*** RECORD EXCERPTS ***

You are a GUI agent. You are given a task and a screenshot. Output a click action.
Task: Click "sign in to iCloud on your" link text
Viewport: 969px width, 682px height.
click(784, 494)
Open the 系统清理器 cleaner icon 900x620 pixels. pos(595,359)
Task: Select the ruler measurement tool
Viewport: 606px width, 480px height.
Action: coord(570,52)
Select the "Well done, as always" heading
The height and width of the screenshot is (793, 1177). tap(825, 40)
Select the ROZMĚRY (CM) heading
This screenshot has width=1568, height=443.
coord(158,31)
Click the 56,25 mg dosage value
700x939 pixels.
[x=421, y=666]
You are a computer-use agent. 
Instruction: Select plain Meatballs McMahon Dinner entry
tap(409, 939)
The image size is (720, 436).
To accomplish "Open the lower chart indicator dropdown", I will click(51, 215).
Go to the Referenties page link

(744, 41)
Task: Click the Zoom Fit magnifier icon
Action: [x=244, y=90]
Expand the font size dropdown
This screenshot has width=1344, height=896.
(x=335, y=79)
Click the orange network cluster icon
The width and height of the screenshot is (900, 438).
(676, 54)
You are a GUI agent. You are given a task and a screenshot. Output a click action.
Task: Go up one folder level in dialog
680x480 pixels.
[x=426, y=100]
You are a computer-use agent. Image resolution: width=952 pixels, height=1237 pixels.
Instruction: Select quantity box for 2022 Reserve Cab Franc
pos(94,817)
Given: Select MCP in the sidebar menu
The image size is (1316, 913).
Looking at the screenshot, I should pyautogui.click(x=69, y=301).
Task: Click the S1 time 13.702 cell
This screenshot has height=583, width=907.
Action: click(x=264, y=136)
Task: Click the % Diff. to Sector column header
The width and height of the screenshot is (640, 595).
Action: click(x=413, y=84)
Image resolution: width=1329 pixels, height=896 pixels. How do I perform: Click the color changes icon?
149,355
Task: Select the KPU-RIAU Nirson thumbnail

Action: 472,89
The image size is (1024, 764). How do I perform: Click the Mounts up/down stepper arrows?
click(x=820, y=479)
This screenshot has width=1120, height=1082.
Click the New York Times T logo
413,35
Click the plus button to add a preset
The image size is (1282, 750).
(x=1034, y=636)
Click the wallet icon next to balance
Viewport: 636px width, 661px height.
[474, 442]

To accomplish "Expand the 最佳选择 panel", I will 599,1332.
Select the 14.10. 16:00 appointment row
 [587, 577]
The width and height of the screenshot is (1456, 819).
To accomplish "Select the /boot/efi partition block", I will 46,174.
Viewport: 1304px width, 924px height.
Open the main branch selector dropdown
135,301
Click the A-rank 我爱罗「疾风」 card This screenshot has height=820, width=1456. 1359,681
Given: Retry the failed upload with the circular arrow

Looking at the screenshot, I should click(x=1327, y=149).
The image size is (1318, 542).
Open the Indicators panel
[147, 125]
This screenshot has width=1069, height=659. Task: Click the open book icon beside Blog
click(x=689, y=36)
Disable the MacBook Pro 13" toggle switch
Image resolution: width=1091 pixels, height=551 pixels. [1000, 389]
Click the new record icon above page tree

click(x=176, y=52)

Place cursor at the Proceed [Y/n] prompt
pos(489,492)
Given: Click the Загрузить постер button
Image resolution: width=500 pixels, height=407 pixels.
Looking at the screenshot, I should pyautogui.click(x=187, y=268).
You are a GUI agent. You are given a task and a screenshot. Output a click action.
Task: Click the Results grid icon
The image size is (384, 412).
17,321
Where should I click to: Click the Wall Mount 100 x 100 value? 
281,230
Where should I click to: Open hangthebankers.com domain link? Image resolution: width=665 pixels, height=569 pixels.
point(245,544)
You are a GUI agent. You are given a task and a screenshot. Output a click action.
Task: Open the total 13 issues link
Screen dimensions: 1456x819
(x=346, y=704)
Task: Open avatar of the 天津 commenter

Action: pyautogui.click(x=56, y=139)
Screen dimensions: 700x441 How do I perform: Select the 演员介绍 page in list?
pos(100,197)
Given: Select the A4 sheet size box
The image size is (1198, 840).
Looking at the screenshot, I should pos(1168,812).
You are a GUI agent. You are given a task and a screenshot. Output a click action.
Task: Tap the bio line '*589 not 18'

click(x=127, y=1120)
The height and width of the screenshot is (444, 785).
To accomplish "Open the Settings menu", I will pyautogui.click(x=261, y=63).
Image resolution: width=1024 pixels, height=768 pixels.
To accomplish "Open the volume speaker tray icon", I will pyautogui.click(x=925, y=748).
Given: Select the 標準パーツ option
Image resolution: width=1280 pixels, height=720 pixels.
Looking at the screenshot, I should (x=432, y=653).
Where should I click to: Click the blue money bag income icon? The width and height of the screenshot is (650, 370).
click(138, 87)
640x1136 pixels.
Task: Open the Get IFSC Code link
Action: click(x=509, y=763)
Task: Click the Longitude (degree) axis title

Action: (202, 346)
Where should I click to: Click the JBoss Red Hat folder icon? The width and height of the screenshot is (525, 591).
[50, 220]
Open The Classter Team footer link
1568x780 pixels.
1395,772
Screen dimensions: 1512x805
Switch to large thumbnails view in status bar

***

GIVEN TASK —
Copy every one of the records above line for line, leaving nothing out and changing nothing.

ANSWER BELOW —
You are a GUI agent. You are given a task and a screenshot. Output a click action.
Task: Click "sign in to iCloud on your" link text
Viewport: 969px width, 682px height.
click(784, 494)
Open the 系统清理器 cleaner icon 900x620 pixels. pos(595,359)
Task: Select the ruler measurement tool
Viewport: 606px width, 480px height.
Action: coord(570,52)
Select the "Well done, as always" heading
The height and width of the screenshot is (793, 1177). tap(825, 40)
Select the ROZMĚRY (CM) heading
This screenshot has width=1568, height=443.
coord(158,31)
Click the 56,25 mg dosage value
700x939 pixels.
[x=421, y=666]
You are a computer-use agent. 
Instruction: Select plain Meatballs McMahon Dinner entry
tap(409, 939)
The image size is (720, 436).
To accomplish "Open the lower chart indicator dropdown", I will click(51, 215).
Go to the Referenties page link

(744, 41)
Task: Click the Zoom Fit magnifier icon
Action: [x=244, y=90]
Expand the font size dropdown
This screenshot has width=1344, height=896.
(x=335, y=79)
Click the orange network cluster icon
The width and height of the screenshot is (900, 438).
(676, 54)
You are a GUI agent. You are given a task and a screenshot. Output a click action.
Task: Go up one folder level in dialog
680x480 pixels.
[x=426, y=100]
You are a computer-use agent. Image resolution: width=952 pixels, height=1237 pixels.
Instruction: Select quantity box for 2022 Reserve Cab Franc
pos(94,817)
Given: Select MCP in the sidebar menu
The image size is (1316, 913).
Looking at the screenshot, I should pyautogui.click(x=69, y=301).
Task: Click the S1 time 13.702 cell
This screenshot has height=583, width=907.
Action: click(x=264, y=136)
Task: Click the % Diff. to Sector column header
The width and height of the screenshot is (640, 595).
Action: click(x=413, y=84)
Image resolution: width=1329 pixels, height=896 pixels. How do I perform: Click the color changes icon?
149,355
Task: Select the KPU-RIAU Nirson thumbnail

Action: 472,89
The image size is (1024, 764). How do I perform: Click the Mounts up/down stepper arrows?
click(x=820, y=479)
This screenshot has width=1120, height=1082.
Click the New York Times T logo
413,35
Click the plus button to add a preset
The image size is (1282, 750).
(x=1034, y=636)
Click the wallet icon next to balance
Viewport: 636px width, 661px height.
[474, 442]

To accomplish "Expand the 最佳选择 panel", I will 599,1332.
Select the 14.10. 16:00 appointment row
 [587, 577]
The width and height of the screenshot is (1456, 819).
To accomplish "Select the /boot/efi partition block", I will 46,174.
Viewport: 1304px width, 924px height.
Open the main branch selector dropdown
135,301
Click the A-rank 我爱罗「疾风」 card This screenshot has height=820, width=1456. 1359,681
Given: Retry the failed upload with the circular arrow

Looking at the screenshot, I should click(x=1327, y=149).
The image size is (1318, 542).
Open the Indicators panel
[147, 125]
This screenshot has width=1069, height=659. Task: Click the open book icon beside Blog
click(x=689, y=36)
Disable the MacBook Pro 13" toggle switch
Image resolution: width=1091 pixels, height=551 pixels. [1000, 389]
Click the new record icon above page tree

click(x=176, y=52)

Place cursor at the Proceed [Y/n] prompt
pos(489,492)
Given: Click the Загрузить постер button
Image resolution: width=500 pixels, height=407 pixels.
Looking at the screenshot, I should pyautogui.click(x=187, y=268).
You are a GUI agent. You are given a task and a screenshot. Output a click action.
Task: Click the Results grid icon
The image size is (384, 412).
17,321
Where should I click to: Click the Wall Mount 100 x 100 value? 
281,230
Where should I click to: Open hangthebankers.com domain link? Image resolution: width=665 pixels, height=569 pixels.
point(245,544)
You are a GUI agent. You are given a task and a screenshot. Output a click action.
Task: Open the total 13 issues link
Screen dimensions: 1456x819
(x=346, y=704)
Task: Open avatar of the 天津 commenter

Action: pyautogui.click(x=56, y=139)
Screen dimensions: 700x441 How do I perform: Select the 演员介绍 page in list?
pos(100,197)
Given: Select the A4 sheet size box
The image size is (1198, 840).
Looking at the screenshot, I should pos(1168,812).
You are a GUI agent. You are given a task and a screenshot. Output a click action.
Task: Tap the bio line '*589 not 18'

click(x=127, y=1120)
The height and width of the screenshot is (444, 785).
To accomplish "Open the Settings menu", I will pyautogui.click(x=261, y=63).
Image resolution: width=1024 pixels, height=768 pixels.
To accomplish "Open the volume speaker tray icon", I will pyautogui.click(x=925, y=748).
Given: Select the 標準パーツ option
Image resolution: width=1280 pixels, height=720 pixels.
Looking at the screenshot, I should (x=432, y=653).
Where should I click to: Click the blue money bag income icon? The width and height of the screenshot is (650, 370).
click(138, 87)
640x1136 pixels.
Task: Open the Get IFSC Code link
Action: click(x=509, y=763)
Task: Click the Longitude (degree) axis title

Action: (202, 346)
Where should I click to: Click the JBoss Red Hat folder icon? The width and height of the screenshot is (525, 591).
[50, 220]
Open The Classter Team footer link
1568x780 pixels.
1395,772
Screen dimensions: 1512x805
Switch to large thumbnails view in status bar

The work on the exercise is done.